La lumière du petit matin filtrait par la fenêtre.
La sensation d'une peau de bête rugueuse.
Des murs en bois et un plafond où les poutres étaient apparentes.
Ah.
C'est vrai, j'ai passé ma première nuit dans un autre monde.
Ce n'est pas ma chambre. C'est la maison d'Aï-fa, un membre du peuple de la lisière des forêts.
Et là, devant moi, se tient dressée Aï-fa.
La paume de sa main gauche posée sur son cou, le visage rouge vif, elle brandit un petit couteau dégainé vers moi ; c'est elle, la sauveuse de ma vie, Aï-fa.
« Attends... attends un peu!

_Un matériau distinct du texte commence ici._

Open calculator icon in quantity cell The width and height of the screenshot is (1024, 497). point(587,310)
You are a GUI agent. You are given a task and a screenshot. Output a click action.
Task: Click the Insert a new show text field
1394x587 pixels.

Je ne dois pas être bon à manger, probablement! »
D'un coup, je me suis réveillé et, toujours allongé, je me suis reculé jusqu'au mur derrière moi.
La lame d'acier brillait intensément en réfléchissant à la lumière du matin.
Le bras droit d'Aï-fa, brandissant cette arme, tremblait violemment comme si elle luttait contre une émotion intense.
«... Je vais te tuer. »
« Mais pourquoi! Pourquoi faire une chose aussi dangereuse dès l'aube... »
Tandis que je criais cela, le sommet de ma tête a lancé une douleur lancinante.
Hein? En y réfléchissant, j'ai l'impression de m'être fait frapper par quelqu'un dans mon rêve.
« Ah, c'est peut-être toi qui m'as frappé? C'est dur. C'est quoi ton problème pour frapper quelqu'un qui dort? »
«... Demande à ta propre poitrine. »
Le visage d'Aï-fa était devenu rouge de colère.
Comme hier, même si elle fait la dure, elle a une limite de patience très basse, cette fille.
Cependant, d'un autre côté, je ne pense pas qu'elle soit le genre de personne à s'emporter sans raison.
Est-ce que j'ai commis une impolitesse?
« Désolé. Est-ce que j'ai fait quelque chose? Je dormais et je n'ai aucun souvenir. Si j'ai fait quoi que ce soit d'impoli envers toi, je m'en excuse. »
«... Tu l'as fait. »
« Hein? »
« Tu as essayé de me manger! »
Elle a probablement crié plus fort que jamais depuis notre rencontre, et elle a repositionné son couteau avec ses deux mains.
Sur son cou lisse, qui était jusqu'alors caché par sa main gauche, se trouvait une marque de dent très nette et vraiment saine.
« Oh. »
J'ai eu un déclic.
« Je me rappelle. Dans mon rêve, je mangeais quelque chose. Et comme tu sentais si bon, j'ai dû m'y mettre par erreur en mordant. »
«... Je vais te tuer. »
« Waouh, attends, attends! C'est moi qui ai tort! J'ai vraiment tort! Je te présente mes excuses les plus sincères! Je t'en prie, épargne-moi la vie... »
« Tais-toi! »
C'est ainsi que le deuxième jour de ma vie dans l'autre monde a commencé de manière véritablement bruyante.
Par chance, j'aimerais ajouter, non sans une certaine gêne, le fait que je n'ai pas eu de révélation cannibale.